◆ **GEËXTRAHEERDE TEKST**
[naam BV], gevestigd te [vestigingsplaats], appellante,
de Raad van bestuur van het Uitvoeringsinstituut werknemersverzekeringen, gedaagde.
I. ONTSTAAN EN LOOP VAN HET GEDING
Met ingang van 1 januari 2002 is de Wet structuur uitvoeringsorganisatie werk en inkomen in werking getreden. Ingevolge de Invoeringswet Wet structuur uitvoeringsorganisatie werk en inkomen treedt in dit geding de Raad van bestuur van het Uitvoeringsinstituut werknemersverzekeringen (Uwv) in de plaats van het Landelijk instituut sociale verzekeringen (Lisv). In deze uitspraak wordt onder gedaagde tevens verstaan het Lisv.
Namens appellante heeft mr. G. van Amstel, advocaat te Bunnik, op bij beroepschrift van 17 september 2001 aangevoerde gronden hoger beroep ingesteld tegen een door de rechtbank Amsterdam onder dagtekening 8 augustus 2001 tussen partijen gegeven uitspraak, waarnaar hierbij wordt verwezen.
Gedaagde heeft onder dagtekening 27 december 2001 van verweer gediend.
Het geding is behandeld ter zitting van de Raad, gehouden op 24 april 2003 waar appellante is verschenen bij gemachtigde, mr. Van Amstel, voornoemd, en waar gedaagde zich heeft doen vertegenwoordigen door mr. M.A. Koenders, werkzaam bij het Uwv.

◆ **VEREISTE HANDELINGEN**
**A.** Herhaal letterlijk het gedeelte uit de gerechtelijke uitspraak dat opent met de woorden die "Namens appellante heeft" bevatten en sluit met "bij het Uwv.".
**B.** Vat de alinea uit de gerechtelijke uitspraak die begint met "Met ingang van 1 januari 2002" korter samen als opsomming, met behoud van de belangrijkste feiten.
**C.** Schrijf de gerechtelijke uitspraak verder na de laatste zin die ervan getoond wordt.

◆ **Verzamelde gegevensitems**
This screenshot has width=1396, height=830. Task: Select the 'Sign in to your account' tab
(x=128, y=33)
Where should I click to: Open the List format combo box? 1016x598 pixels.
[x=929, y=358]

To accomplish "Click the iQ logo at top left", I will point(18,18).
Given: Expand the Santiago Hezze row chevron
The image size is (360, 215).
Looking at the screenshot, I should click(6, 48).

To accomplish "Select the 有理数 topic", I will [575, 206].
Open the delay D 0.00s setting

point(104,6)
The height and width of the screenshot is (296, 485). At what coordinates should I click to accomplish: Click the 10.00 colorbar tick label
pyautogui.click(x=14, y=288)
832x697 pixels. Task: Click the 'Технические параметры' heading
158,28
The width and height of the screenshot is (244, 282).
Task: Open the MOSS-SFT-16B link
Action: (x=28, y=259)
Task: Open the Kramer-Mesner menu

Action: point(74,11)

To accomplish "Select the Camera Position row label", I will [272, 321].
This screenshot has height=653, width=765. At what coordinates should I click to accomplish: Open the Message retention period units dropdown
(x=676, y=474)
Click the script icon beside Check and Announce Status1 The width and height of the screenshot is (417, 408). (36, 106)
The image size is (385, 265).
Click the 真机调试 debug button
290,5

◆ **VERWACHTE RESULTATEN**
**A.**
Namens appellante heeft mr. G. van Amstel, advocaat te Bunnik, op bij beroepschrift van 17 september 2001 aangevoerde gronden hoger beroep ingesteld tegen een door de rechtbank Amsterdam onder dagtekening 8 augustus 2001 tussen partijen gegeven uitspraak, waarnaar hierbij wordt verwezen.
Gedaagde heeft onder dagtekening 27 december 2001 van verweer gediend.
Het geding is behandeld ter zitting van de Raad, gehouden op 24 april 2003 waar appellante is verschenen bij gemachtigde, mr. Van Amstel, voornoemd, en waar gedaagde zich heeft doen vertegenwoordigen door mr. M.A. Koenders, werkzaam bij het Uwv.

**B.**
- Op 1 januari 2002 is de Wet structuur uitvoeringsorganisatie werk en inkomen in werking getreden.
- Volgens de Invoeringswet van die wet treedt in dit geding de Raad van bestuur van het Uitvoeringsinstituut werknemersverzekeringen (Uwv) in de plaats van het Landelijk instituut sociale verzekeringen (Lisv).
- In deze uitspraak wordt onder gedaagde ook het Lisv verstaan.

**C.**
De Raad ontleent aan de gedingstukken en het verhandelde ter zitting de volgende feiten en omstandigheden.
De directrice van appellante is mevrouw [naam directrice] ([naam directrice]), zij bezit 33,33% van de aandelen in appellante. De overige aandelen zijn in het bezit van Parthen Group B.V. Op grond van artikel 16 van de statuten worden directeuren door de algemene vergadering van aandeelhouders (ava) benoemd, geschorst en ontslagen. De besluiten van de ava worden genomen bij volstrekte meerderheid van de uitgebrachte stemmen.
Appellante is op 14 april 1998 opgericht en [naam directrice] heeft begin augustus 1999 aan gedaagde gevraagd of zij verzekeringsplichtig is. Naar aanleiding hiervan is op 11 november 1999 een premiebeslissing afgegeven waarin gesteld wordt dat appellante premies verschuldigd is sedert 14 april 1998. Gedaagde is van mening dat [naam directrice] de werkzaamheden verricht in het kader van een privaatrechtelijke dienstbetrekking en dat zij verzekeringsplichtig is op grond van de sociale werknemersverzekeringswetten.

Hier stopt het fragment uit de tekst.